Ainsi, environ 43 % des Européens préfèrent utiliser des modes de paiement alternatifs à l’euro numérique qui répondent déjà très bien à leurs besoins. Il y a également 10 % des Européens sondés qui considèrent que le degré d’anonymat et le respect de la vie privée d’une MNBC (Monnaie numérique de banque centrale) sera plus faible que celui des autres moyens de paiement.

On apprend aussi dans cette étude que la Banque centrale européenne tente d’imposer son euro numérique via des « vidéos éducatives » pro-MNBC, qui ont été utilisées auprès des sondés pour étudier une éventuelle amélioration de leur adoption.

Les citoyens ont-ils raison de se méfier ?

Les monnaies numériques sont alimentées par la Blockchain système de registre décentralisé et distribué qui permet un enregistrement sécurisé, transparent et infalsifiable des transactions à travers un réseau d’ordinateurs. Une véritable révolution informatique. Bien sûr, la technologie est neutre et tout dépend de l’usage que l’on en fait.
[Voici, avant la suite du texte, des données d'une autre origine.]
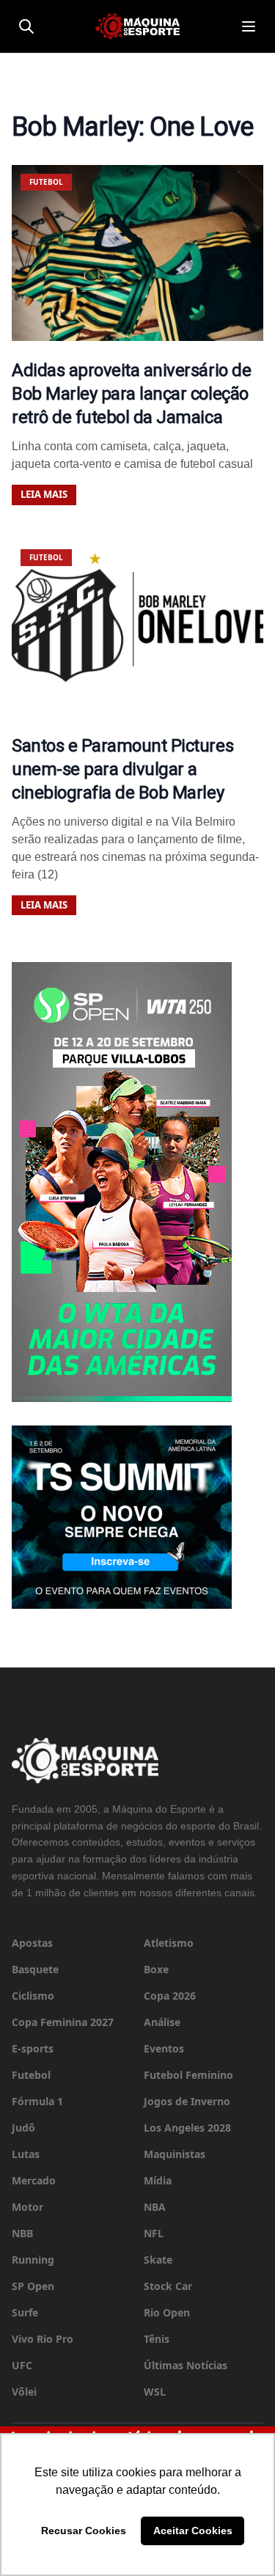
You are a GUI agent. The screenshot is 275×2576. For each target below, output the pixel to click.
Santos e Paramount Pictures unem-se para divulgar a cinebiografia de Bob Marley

Nous pouvons le constater avec Elon Musk qui veut s’en servir pour mesurer la productivité des fonctionnaires afin d’en licencier un grand nombre. En vérité toutes les banques commerciales ont déjà toutes les informations sur nous et nous pouvons être interdit bancaire ou totalement tracé via nos achats sur smartphone par ordinateurs ou via nos cartes de crédit. En revanche, il est clair qu’un euro numérique ne faisant que faciliter le travail des banques sans rien apporter comme service nouveau aux populations rencontrera toujours une forme d’hostilité. Nous pouvons donc affirmer qu’un euro numérique sans politique monétaire ne sert à rien.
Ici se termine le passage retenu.